Конец здравого смысла,

22
18
20
22
24
26
28
30

Она сказала это так просто, серьезно, без всякой насмешки, что ему, как бы в благодарность за такое отношение, показалось неловко отказаться от совета слесарши. Она принесла мешок и даже сама пристроила его, подпихнув под брючный ремень. А Кисляков, растопырив поднятые руки, только повертывался, стоя посреди кухни, как будто примеривал новый костюм у модного портного.

— И тряпку-то вы вот так выжимайте, — сказала жена слесаря, когда он комкал в руках тряпку над раковиной.

Она взяла у него из рук тряпку, прихватила меж коленями подол юбки и, скрутив тряпку жгутом, выжала ее. Кисляков растроганно поблагодарил ее.

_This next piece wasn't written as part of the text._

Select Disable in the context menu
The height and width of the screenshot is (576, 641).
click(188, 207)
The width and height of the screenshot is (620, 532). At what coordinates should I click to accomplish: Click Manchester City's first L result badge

Пока он мел коридор и стирал тряпкой пыль в кухне, можно еще было усмехаться презрительной усмешкой барина, не привыкшего к такой черной работе. Но когда дошло дело до уборной, он перестал усмехаться, а, затворившись там, присел на корточки и начал работать. Но забыл запереться на задвижку.

Красивая дама, ходившая по утрам под лиловым шарфом, торопливо, как бы скрываясь от посторонних взглядов, пробежала по коридору, с размаху растворила в ванную дверь и поддала ею под зад Кислякова, который с тряпкой, на корточках и с мешком вокруг тальи сидел над ведром и мочил в нем тряпку. Дама испуганно вскрикнула, а у него упало с носа пенснэ в ведро, и он покраснел густым румянцем до самой шеи.

— Бежать, бежать отсюда! — говорил сам себе Кисляков. Он — личность, неповторяемая индивидуальность — принужден убирать за какой-то мещанкой

— Нет, я все понимаю, но когда мое достоинство… — сказал он громко и вдруг, спохватившись, замолк, так как кто-то подошел к двери и, очевидно, удивившись патетическому восклицанию, стал стучать и спрашивать, кто там и что случилось.

Кисляков затих, как был — на корточках, с тряпкой в руках — и не шевелился, чтобы не выдать своего присутствия. В самом деле хороша была бы картина: сидит интеллигентный человек в уборной с тряпкой в руках, в мешке, вместо фартука, и громит кого-то вслух.

Кончив убирать, он осторожно выглянул из ванной и, увидев, что коридор пуст, бросил в кухне ведро и пошел в свою комнату.

Попавшаяся ему на дороге профессорша в старомодной прическе и в пенснэ окинула его удивленным взглядом и почти испуганно спросила:

— Что с вами?..

Кисляков подумал, что он, вероятно, так сильно изменился в лице от унизительной работы, и сказал:

— Когда ваше достоинство…

И вдруг, увидев себя опоясанным мешком, который забыл снять, замолчал и шмыгнул в свою комнату.

XXI

Переступив через порог, он почувствовал, что наступил на что-то. Он посмотрел под ноги и увидел лежавшее под дверью письмо.

В квартире было обыкновение получаемую почту подсовывать отсутствующим жильцам под дверь. Вероятно, когда он, прижукнувшись, сидел в ванной, его искали, чтобы передать это письмо, так как видели, что дверь его комнаты отперта, и, значит, он еще не ушел.

Письмо, как и следовало ожидать, было от Елены Викторовны. Она писала, что в отсутствии, как никогда, почувствовала свою любовь к нему и то, как трудно ей быть без него. Кисляков по привычке пробросил эти строчки, ища какой-нибудь приятной или, скорее, неприятной сущности дела, каких-нибудь поручений или требований.

Далее Елена Викторовна касалась положения бедной Звенигородской, делилась своими мыслями о дикой распущенности мужчин и полном их моральном падении. А кстати просила разузнать, не начала ли Звенигородская продавать свои вещи, так как у нее уже второй день какое-то безотчетное беспокойство. Она сама не найдет его причины. Но хорошо знает, что у нее есть совершенно исключительная (десятки раз проверенная) способность к предчувствию.

Эти строки Кисляков тоже пропустил. И только подумал: «Женщина, окончившая высшие женские курсы, имевшая прикосновение к философии и естественным наукам, говорит о предчувствиях».